The region of interest for map element evaluation is $\pm 15m$ (left-right) and $\pm 30m$ (front-rear). We use a resolution of $480 \times 240$ for the rasterized map. A dilation of size 5 (2px on each side) is applied on each rasterized map element. We use a loose IoU threshold (0.25:0.50:0.05) for line elements and a tight IoU threshold (0.50:0.75:0.05) for polygon elements because line elements are in general more difficult to precisely localize.

The default evaluation metrics are defined as

QUERY_LINE = [
    ("AP", "all", "all", 100),
    ("AP", "all", "divider", 100),
    ("AP", "all", "boundary", 100),
    ("AP", 0.25, "all", 100),
    ("AP", 0.25, "divider", 100),
    ("AP", 0.25, "boundary", 100),
    ("AP", 0.50, "all", 100),
    ("AP", 0.50, "divider", 100),
    ("AP", 0.50, "boundary", 100),
    ("AR", "all", "all", 1),
    ("AR", "all", "all", 10),
    ("AR", "all", "all", 100),
    ("AR", "all", "divider", 100),
    ("AR", "all", "boundary", 100),
]
QUERY_POLYGON = [
    ("AP", "all", "ped_crossing", 100),
    ("AP", 0.50, "ped_crossing", 100),
    ("AP", 0.75, "ped_crossing", 100),
    ("AR", "all", "ped_crossing", 1),
    ("AR", "all", "ped_crossing", 10),
    ("AR", "all", "ped_crossing", 100),
]

which can be extended for additional IoU thresholds of interest, or new classes to be evaluated.

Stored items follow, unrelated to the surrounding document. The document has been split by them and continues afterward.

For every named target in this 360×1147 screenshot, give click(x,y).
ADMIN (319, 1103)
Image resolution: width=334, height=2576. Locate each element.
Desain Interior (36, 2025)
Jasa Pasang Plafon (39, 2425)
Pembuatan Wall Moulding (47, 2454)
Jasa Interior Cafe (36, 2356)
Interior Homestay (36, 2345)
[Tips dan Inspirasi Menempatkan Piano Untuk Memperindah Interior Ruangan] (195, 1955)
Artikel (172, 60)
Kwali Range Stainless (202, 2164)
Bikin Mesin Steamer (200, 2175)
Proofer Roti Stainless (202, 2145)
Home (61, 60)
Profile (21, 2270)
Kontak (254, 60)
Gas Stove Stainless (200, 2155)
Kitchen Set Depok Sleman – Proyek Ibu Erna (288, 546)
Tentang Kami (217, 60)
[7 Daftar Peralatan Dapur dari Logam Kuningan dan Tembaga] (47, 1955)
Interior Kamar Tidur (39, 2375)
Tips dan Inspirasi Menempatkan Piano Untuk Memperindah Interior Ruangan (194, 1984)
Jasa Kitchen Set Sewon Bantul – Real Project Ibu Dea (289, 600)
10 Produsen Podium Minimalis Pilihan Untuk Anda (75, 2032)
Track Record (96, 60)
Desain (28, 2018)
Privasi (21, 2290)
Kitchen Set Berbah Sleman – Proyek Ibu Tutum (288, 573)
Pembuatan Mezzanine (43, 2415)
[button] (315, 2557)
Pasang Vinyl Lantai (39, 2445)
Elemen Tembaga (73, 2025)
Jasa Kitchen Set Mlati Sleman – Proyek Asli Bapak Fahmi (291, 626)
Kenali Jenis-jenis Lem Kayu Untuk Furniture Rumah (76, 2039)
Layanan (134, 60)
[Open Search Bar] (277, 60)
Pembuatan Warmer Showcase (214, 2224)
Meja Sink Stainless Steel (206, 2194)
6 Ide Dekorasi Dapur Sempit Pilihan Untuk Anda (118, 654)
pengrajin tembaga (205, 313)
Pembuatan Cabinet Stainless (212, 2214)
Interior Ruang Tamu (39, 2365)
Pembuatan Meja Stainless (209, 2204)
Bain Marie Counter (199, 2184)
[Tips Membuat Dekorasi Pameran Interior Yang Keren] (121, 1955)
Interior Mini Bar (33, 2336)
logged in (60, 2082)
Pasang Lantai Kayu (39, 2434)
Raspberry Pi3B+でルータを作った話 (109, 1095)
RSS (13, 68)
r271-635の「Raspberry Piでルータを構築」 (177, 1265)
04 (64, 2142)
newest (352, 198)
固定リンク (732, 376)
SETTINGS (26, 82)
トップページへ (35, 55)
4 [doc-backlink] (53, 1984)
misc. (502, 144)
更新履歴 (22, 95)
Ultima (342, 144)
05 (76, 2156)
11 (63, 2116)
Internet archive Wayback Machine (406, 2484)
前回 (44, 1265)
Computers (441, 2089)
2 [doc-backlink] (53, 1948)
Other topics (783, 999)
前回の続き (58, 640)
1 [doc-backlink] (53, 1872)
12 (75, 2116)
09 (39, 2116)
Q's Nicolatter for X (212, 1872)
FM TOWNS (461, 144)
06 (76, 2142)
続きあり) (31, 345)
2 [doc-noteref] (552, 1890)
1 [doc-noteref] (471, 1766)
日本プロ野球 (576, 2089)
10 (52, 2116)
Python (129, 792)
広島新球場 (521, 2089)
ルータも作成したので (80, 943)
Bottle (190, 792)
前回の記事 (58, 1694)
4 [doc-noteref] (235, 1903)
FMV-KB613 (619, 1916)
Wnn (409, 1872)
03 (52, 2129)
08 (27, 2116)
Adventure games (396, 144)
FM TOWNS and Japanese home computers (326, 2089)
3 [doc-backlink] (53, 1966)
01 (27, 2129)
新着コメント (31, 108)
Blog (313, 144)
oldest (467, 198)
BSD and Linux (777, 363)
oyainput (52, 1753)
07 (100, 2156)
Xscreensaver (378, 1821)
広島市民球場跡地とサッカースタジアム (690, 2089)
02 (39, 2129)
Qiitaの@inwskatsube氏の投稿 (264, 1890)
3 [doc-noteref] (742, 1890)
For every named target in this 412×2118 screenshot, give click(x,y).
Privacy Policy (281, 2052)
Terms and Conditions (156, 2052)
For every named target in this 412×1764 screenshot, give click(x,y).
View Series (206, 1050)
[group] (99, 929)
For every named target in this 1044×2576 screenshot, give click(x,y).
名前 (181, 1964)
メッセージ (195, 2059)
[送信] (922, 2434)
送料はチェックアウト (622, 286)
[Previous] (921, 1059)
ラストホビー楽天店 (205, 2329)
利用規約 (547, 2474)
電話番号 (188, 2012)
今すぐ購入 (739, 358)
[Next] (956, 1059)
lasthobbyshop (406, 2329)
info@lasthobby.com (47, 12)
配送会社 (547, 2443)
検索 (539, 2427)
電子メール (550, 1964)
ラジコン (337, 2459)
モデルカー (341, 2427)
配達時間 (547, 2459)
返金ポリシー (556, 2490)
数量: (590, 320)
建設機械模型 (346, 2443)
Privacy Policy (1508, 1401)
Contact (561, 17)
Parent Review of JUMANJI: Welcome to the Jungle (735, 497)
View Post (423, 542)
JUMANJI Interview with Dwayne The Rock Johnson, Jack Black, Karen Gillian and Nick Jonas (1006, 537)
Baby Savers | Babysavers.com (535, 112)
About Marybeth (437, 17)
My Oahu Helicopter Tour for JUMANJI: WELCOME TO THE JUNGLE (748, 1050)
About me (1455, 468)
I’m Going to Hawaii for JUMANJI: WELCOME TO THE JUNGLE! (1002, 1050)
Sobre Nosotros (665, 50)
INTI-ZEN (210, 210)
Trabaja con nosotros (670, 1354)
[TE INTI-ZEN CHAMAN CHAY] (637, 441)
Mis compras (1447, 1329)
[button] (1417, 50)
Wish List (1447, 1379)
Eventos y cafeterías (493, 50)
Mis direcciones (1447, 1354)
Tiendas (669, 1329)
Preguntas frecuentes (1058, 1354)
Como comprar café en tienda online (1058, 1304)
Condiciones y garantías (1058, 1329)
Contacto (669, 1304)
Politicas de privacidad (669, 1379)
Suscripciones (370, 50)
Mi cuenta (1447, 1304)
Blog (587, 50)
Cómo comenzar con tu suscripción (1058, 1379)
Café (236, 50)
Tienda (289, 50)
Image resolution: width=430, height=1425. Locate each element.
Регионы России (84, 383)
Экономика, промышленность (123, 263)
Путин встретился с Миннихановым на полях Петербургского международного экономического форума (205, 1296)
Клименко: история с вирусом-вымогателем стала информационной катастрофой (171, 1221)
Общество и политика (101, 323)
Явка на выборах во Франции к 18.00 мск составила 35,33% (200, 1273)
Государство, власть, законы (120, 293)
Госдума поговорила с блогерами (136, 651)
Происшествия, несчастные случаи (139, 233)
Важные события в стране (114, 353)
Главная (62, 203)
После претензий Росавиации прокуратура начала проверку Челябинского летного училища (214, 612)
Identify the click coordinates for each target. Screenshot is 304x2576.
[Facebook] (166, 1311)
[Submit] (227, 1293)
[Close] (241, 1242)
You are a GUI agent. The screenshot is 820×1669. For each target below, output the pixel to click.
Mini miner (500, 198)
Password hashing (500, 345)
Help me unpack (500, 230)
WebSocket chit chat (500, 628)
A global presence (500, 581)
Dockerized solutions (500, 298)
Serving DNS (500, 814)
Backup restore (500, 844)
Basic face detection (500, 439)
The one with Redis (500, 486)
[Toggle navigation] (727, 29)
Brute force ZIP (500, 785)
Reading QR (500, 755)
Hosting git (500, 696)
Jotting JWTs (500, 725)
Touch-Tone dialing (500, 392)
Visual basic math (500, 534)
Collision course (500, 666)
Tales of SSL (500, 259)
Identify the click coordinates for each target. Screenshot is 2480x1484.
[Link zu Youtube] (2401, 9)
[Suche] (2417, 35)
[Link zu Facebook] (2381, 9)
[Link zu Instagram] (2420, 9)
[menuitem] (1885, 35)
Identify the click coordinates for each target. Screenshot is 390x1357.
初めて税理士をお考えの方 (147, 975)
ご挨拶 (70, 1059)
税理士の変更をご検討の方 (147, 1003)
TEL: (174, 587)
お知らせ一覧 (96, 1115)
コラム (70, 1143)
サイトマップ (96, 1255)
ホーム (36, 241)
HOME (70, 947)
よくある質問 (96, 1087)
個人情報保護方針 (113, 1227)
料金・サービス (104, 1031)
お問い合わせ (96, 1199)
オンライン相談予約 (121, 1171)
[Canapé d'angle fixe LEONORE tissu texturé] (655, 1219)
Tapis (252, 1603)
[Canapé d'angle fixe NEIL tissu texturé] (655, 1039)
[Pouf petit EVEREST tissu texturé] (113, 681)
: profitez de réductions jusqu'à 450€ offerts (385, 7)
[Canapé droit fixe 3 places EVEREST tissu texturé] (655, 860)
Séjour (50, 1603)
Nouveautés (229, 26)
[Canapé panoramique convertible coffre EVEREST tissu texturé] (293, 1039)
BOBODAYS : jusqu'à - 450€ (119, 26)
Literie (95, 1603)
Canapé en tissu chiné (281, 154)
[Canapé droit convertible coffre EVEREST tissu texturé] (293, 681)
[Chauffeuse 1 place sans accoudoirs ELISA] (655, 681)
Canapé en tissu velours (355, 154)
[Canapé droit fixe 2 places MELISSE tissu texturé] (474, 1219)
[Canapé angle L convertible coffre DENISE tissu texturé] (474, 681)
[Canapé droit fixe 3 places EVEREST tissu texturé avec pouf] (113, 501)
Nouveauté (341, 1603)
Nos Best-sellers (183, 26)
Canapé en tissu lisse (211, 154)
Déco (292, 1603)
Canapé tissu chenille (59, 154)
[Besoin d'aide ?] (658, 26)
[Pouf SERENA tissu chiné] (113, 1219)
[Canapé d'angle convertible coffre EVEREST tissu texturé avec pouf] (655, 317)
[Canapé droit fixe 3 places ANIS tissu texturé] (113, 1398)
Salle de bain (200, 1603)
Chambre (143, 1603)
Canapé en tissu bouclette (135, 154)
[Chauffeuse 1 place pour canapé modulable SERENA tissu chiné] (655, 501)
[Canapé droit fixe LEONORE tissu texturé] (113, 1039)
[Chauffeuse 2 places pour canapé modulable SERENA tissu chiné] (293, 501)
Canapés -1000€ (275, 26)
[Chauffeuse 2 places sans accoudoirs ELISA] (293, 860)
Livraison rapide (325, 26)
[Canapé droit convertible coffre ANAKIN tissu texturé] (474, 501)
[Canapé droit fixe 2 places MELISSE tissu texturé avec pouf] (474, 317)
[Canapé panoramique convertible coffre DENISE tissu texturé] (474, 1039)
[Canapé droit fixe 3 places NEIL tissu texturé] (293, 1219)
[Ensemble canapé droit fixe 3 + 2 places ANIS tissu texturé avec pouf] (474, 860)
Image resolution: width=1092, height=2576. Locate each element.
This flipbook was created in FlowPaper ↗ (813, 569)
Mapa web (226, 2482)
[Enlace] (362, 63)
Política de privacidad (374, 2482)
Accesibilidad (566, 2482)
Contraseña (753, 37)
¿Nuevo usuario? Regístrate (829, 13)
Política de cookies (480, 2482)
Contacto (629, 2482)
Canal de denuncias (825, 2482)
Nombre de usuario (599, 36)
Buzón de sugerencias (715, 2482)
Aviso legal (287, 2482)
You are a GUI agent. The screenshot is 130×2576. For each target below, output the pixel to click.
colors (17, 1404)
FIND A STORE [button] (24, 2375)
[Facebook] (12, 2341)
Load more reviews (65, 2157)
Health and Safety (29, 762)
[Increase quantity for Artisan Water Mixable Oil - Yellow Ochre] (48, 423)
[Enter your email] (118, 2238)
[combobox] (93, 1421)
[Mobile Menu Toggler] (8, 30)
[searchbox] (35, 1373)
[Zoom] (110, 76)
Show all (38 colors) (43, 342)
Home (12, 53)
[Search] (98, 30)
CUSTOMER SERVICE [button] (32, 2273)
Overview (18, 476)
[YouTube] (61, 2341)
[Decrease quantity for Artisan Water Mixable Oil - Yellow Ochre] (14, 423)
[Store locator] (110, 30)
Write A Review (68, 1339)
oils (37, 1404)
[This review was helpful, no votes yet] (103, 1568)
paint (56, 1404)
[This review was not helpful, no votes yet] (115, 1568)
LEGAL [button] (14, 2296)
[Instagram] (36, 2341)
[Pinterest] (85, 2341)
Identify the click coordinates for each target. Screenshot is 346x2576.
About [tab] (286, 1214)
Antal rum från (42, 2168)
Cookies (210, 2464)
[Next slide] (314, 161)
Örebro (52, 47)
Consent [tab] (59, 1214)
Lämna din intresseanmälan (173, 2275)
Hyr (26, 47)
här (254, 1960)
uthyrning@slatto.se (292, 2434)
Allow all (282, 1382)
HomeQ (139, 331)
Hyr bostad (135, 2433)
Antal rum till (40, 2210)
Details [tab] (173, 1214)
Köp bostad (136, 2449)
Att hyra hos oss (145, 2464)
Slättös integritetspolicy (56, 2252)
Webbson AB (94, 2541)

We recommend using the same settings of evaluation for a fair comparison among this future line of research.

Citation

If you find our evaluation toolkit useful, please consider citing:

@inproceedings{zhang2023online,
  title={Online Map Vectorization for Autonomous Driving: A Rasterization Perspective},
  author={Zhang, Gongjie and Lin, Jiahao and Wu, Shuang and Song, Yilin and Luo, Zhipeng and Xue, Yang and Lu, Shijian and Wang, Zuoguan},
  journal={Advances in Neural Information Processing Systems},
  year={2023}
}

Acknowledgement

Our evaluation toolkit is following the Average Precision-based metric in an object detection style inspired by COCOeval.